Задания –
1. Переведите на английский язык предложение из отрывка о Чернышевском: «Наблюдал он и так называемое простонародье».
2. Ответьте кратко на вопросы по отрывку о Чернышевском.
(а) По чьему примеру выполнялись гимнастические упражнения?
(б) Как называется роман, из первой части которого приведена цитата?
(в) Как зовут героя этого романа?
3. Допишите отрывок о Чернышевском: продолжите его несколькими предложениями после последней фразы.

Отрывок для чтения –
┏━━

Кто знает, как справился бы организм Н. Г. Чернышевского с разрушительными для здоровья условиями, окружившими его во второй половине его жизни, если бы он с детства не был закален этой демократической простотой воспитания и этими гимнастическими упражнениями по примеру 'греков и римлян'?
С нравственной стороны свобода делать все, что 'угодно', была хороша тем, что давала ребенку полную возможность прямо смотреть на жизнь, не отгороженную от него китайской стеной разного рода условностей. И по всему видно, что даже в самой ранней своей юности Чернышевский умел зоркими глазами смотреть на окружавшую его жизнь. В первой части романа 'Пролог', несомненно имеющего автобиографическое значение, он так говорит об отношении своего героя Волгина к 'аристократии': 'Он никогда не принадлежал и к мелкому светскому обществу, не только к их высокому, важному. Но какой же город или городишко не гремел славою их подвигов? Он с детства знал, что это люди буйные, наглые' [81].
И не одну только 'аристократию' наблюдал Волгин (Чернышевский) в своем детстве. Наблюдал он и так называемое простонародье.

┗━━

Данные –

┏━━

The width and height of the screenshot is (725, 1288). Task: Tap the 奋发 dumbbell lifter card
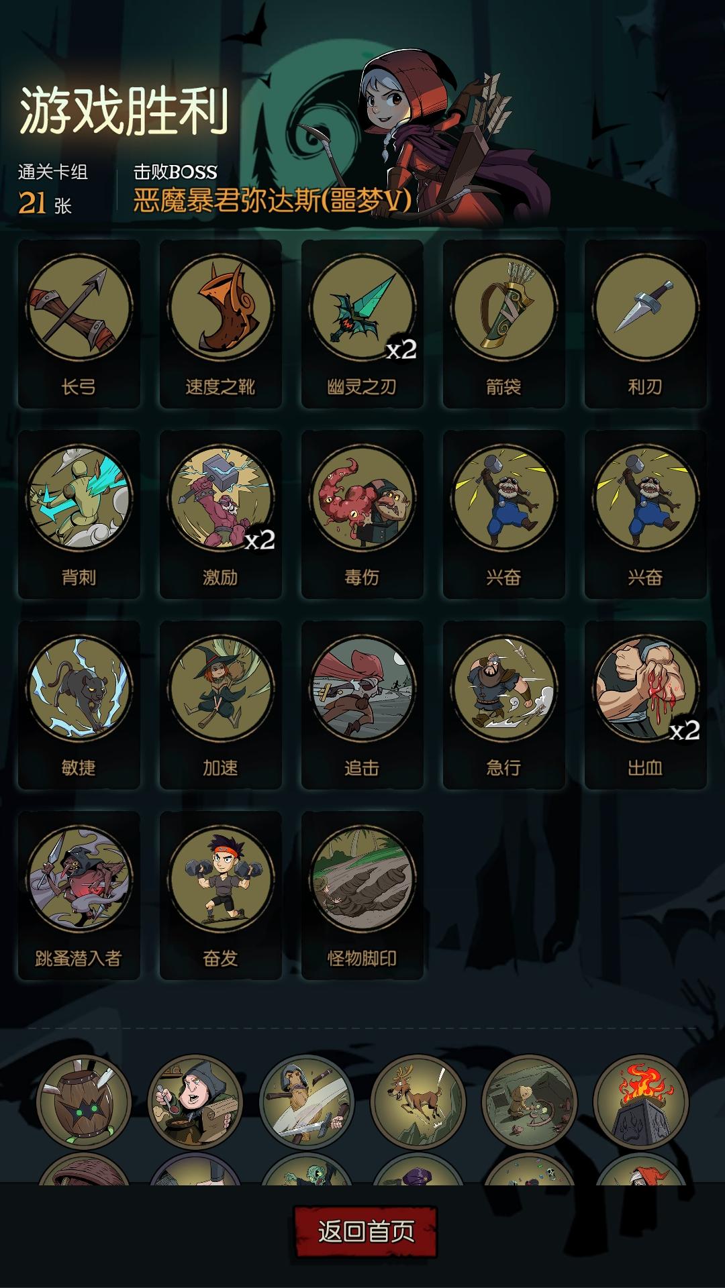(x=221, y=896)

┗━━

Ответы к заданиям –
1. He also observed the so-called common people.

2.
(а) По примеру греков и римлян.
(б) «Пролог».
(в) Волгин.

3.
'Ему вспоминалось, как, бывало, идет по улице его родного города толпа пьяных бурлаков: шум, крик, удалые песни, разбойничьи песни. Чужой подумал бы — город в опасности, — вот, вот бросятся грабить лавки и дома, разнесут все по щепочке. Немножко растворяется дверь будки, оттуда просовывается заспанное старческое лицо с седыми, наполовину вылинявшими усами, раскрывается беззубый рот и не то кричит, не то стонет дряхлым криком: — 'Скоты, чего разорались? Вот я вас!'. Удалая ватага притихла, передний за заднего прячется; еще бы такой окрик, и разбежались бы удалые молодцы, величавшие себя 'не ворами, не разбойничками — Стеньки Разина работничками', обещавшие, 'что как они веслом махнут', то и 'Москвой тряхнут', разбежались бы, куда глаза глядят, куда ноги понесут, крикни еще раз инвалид в дверь будки; но старый будочник знает, что перед богом грех был бы слишком пугать удалых молодцов: лбы себе перебьют, ноги переломают, навек бедные искалечатся, — будочник, понюхав табаку, говорит — 'Идите себе, ребята, с богом, только не будите меня старика, не вводите в сердце'. И затворяется в будке, — и ватага удалых молодцов, Стеньки Разина бывших работничков, скромно идет дальше, перешептываясь, что будочник, на счастье им, видно, добрый человек' [82].
Чернышевский говорит, что Волгин в детстве приходил в недоумение от таких сцен.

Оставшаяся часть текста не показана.